* **資料の設問**
• a. 精油の蚊よけ効果についての文章にある次の一文を英語に訳しなさい。「レモングラス精油やシトロネラ精油を高濃度で皮膚に付けると刺激となる場合があるため、使用量や濃度には注意が必要。」
• b. 精油の蚊よけ効果についての文章を、最後の文の後から書き継ぎなさい。

古くから蚊帳に編みこまれたり、蚊よけとして活用されてきたレモングラスやシトロネラ。これらの植物から抽出される精油に、蚊の忌避作用があることが実験で確かめられた。
公益社団法人 日本アロマ環境協会(略称:AEAJ)は、レモングラスとシトロネラの各精油に、蚊に対する忌避作用があるかを確認するため、濃度を変えて実験を実施。
レモングラス精油とシトロネラ精油を10%以上の濃度で皮膚に塗布し、5分後の忌避作用を計測したところ、90%以上の忌避作用があることが実験結果として確認された。
なお、AEAJでは、肌に直接塗布する場合の濃度を1%以下と推奨。レモングラス精油やシトロネラ精油を高濃度で皮膚に付けると刺激となる場合があるため、使用量や濃度には注意が必要。
【実験概要】
●対象:30代~70代の男性3名
●精油:レモングラス精油、シトロネラ精油
●測定方法:各精油を無水エタノールに希釈して、1%、10%、20%の溶液を作り、被験者の前腕 (72㎠)に塗布(0.12ml)。塗布した部分に蚊(ヒトスジシマ蚊)を放した円筒のガラスリング(直径4cm、高さ12.5cm)を当て、5分後の蚊の吸血率を測定。

* **抽出データ**

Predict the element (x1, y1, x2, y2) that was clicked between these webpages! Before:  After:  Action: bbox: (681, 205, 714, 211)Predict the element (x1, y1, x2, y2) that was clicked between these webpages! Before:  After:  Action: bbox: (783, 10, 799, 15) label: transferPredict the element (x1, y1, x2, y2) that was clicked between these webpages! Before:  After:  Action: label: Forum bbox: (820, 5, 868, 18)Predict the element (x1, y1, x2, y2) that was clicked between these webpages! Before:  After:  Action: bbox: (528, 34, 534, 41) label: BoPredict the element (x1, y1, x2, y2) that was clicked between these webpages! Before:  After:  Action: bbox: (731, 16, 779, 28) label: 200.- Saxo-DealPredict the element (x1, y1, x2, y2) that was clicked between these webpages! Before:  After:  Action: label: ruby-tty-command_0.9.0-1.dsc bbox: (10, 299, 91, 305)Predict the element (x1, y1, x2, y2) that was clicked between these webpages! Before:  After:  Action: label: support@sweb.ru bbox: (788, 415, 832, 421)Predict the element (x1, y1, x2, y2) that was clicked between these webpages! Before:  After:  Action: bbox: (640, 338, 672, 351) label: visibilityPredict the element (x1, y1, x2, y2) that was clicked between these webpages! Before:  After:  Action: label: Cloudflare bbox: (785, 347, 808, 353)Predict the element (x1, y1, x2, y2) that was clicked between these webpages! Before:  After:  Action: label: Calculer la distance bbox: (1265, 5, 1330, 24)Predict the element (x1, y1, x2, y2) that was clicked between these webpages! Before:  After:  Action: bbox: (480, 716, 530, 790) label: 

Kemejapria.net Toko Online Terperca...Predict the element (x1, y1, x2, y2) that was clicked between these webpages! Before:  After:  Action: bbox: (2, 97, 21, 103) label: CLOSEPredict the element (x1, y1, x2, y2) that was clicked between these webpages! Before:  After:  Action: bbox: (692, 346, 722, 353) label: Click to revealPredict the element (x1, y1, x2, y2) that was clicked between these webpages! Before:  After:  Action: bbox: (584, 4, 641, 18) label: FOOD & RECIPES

* **解答一覧**
• a. Applying lemongrass or citronella essential oil to the skin at high concentrations can cause irritation, so care is needed with the amount used and the concentration.

• b.
●評価項目:無水エタノールのみ(精油無添加)を同量で塗布した場合の吸血率と比較し、蚊の忌避率(%)を求めた。
【実験結果】
レモングラス精油とシトロネラ精油ともに10%以上の濃度で皮膚に付けた場合に、蚊の忌避作用があることを確認。
<5分後の蚊の忌避率*(%)> *忌避率=(1-精油塗布時の吸血率/無水エタノールのみの吸血率)×100
濃度1% | 濃度1% | 濃度10% | 濃度20% |
---|---|---|---|
レモングラス精油 | 40 | 100 | 100 |
シトロネラ精油 | 0 | 100 | 100 |
※蚊の忌避率は、無水エタノールのみを塗布した場合と比較して、どれだけの忌避作用があったかを示している。
※30分後の忌避率は、レモングラス精油で24.4%~95.5%、シトロネラ精油で12%~58%だった。